JAKARTA, Beritalima.com– Komisi XI DPR RI membidangi pembangunan, perbankan serta keuangan meminta Pemerintah pimpinan Presiden Joko Widodo (Jokowi) terbuka kepada parlemen dalam memberikan informasi mengenai perubahan Anggaran Pendapatan Belanja Negara (APBN) 2020.
Itu disampaikan legislator senior yang juga ekonom lulusan Universitas Airlangga (Unair) Surabaya, Dr Hj Anis Byarwati dalam Rapat Kerja (Raker) Komisi XI dengan Menteri Keuangan, Gubernur BI, Komisioner Otoritas Jasa Keuangan (OJK) dan Direktur Lembaga Penjamin Simpanan (LPS) pekan ini.
“Saya meminta Pemerintah terbuka tentang kejelasan alokasi anggaran pencegahan meluasnya wabah virus Corona (Covid-19) dan dukungan atas dampak ekonomi yang ditimbulkan terutama dihadapi rakyat kecil,” ungkap legislator Dapil Jakarta Timur tersebut.
Anis menjelaskan, posisi anggaran Rp 405,1 triliun yang diumumkan Pemerintahan Jokowi sebagai dana untuk penanganan pandemik Covid-19, tidak muncul dengan informasi cukup dalam Perpres 54 tentang Perubahan APBN 2020. Informasi yang terkandung di dalam perpres tersebut sangat terbatas, jauh berbeda apabila dibandingkan dengan muatan UU APBN Perubahan yang biasanya sangat transparan dan jelas.
Tidak transparannya Pemerintah menginformasikan dalam Perubahan APBN 2020 menyebabkan adanya kecurigaan dan publik berasumsi tambahan defisit Rp 545,7 triliun, karena turunnya penerimaan negara Rp 472,3 triliun ditambah tambahan anggaran belanja yang hanya Rp73,4 triliun. Dengan begitu, yang terlihat adalah kenaikan defisit menjadi Rp 852,9 triliun, bukan karena stimulus untuk penanganan pandemi Covid-19.

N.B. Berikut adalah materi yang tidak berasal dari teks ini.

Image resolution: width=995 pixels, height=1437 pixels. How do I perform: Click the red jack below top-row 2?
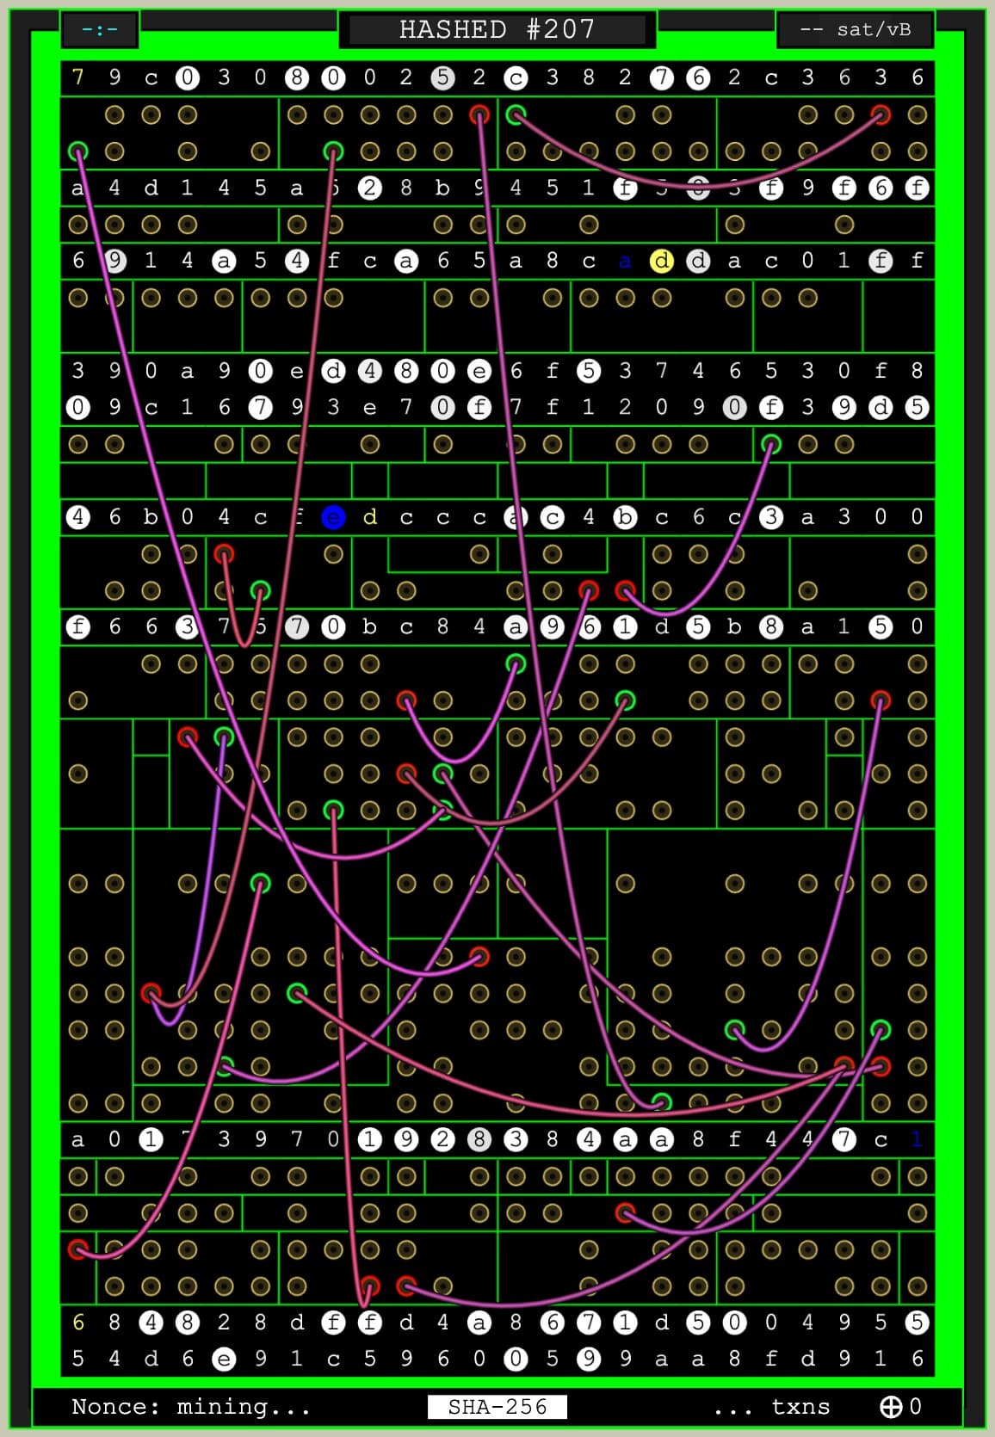(479, 114)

Namun, sebagian besarnya anggaran tersebut justru buat mengkompensasi penerimaan negara terutama pajak yang turun. “Jadi Perubahan APBN 2020 tidak terlihat untuk kepentingan penanganan wabah dan dampak yang ditimbulkan Covid-19,” kata mantan Ketua Bidang Pemberdayaan Ekonomi Keluarga pada Ikatan Ahli Ekonomi Islam Indonesia (IAEII).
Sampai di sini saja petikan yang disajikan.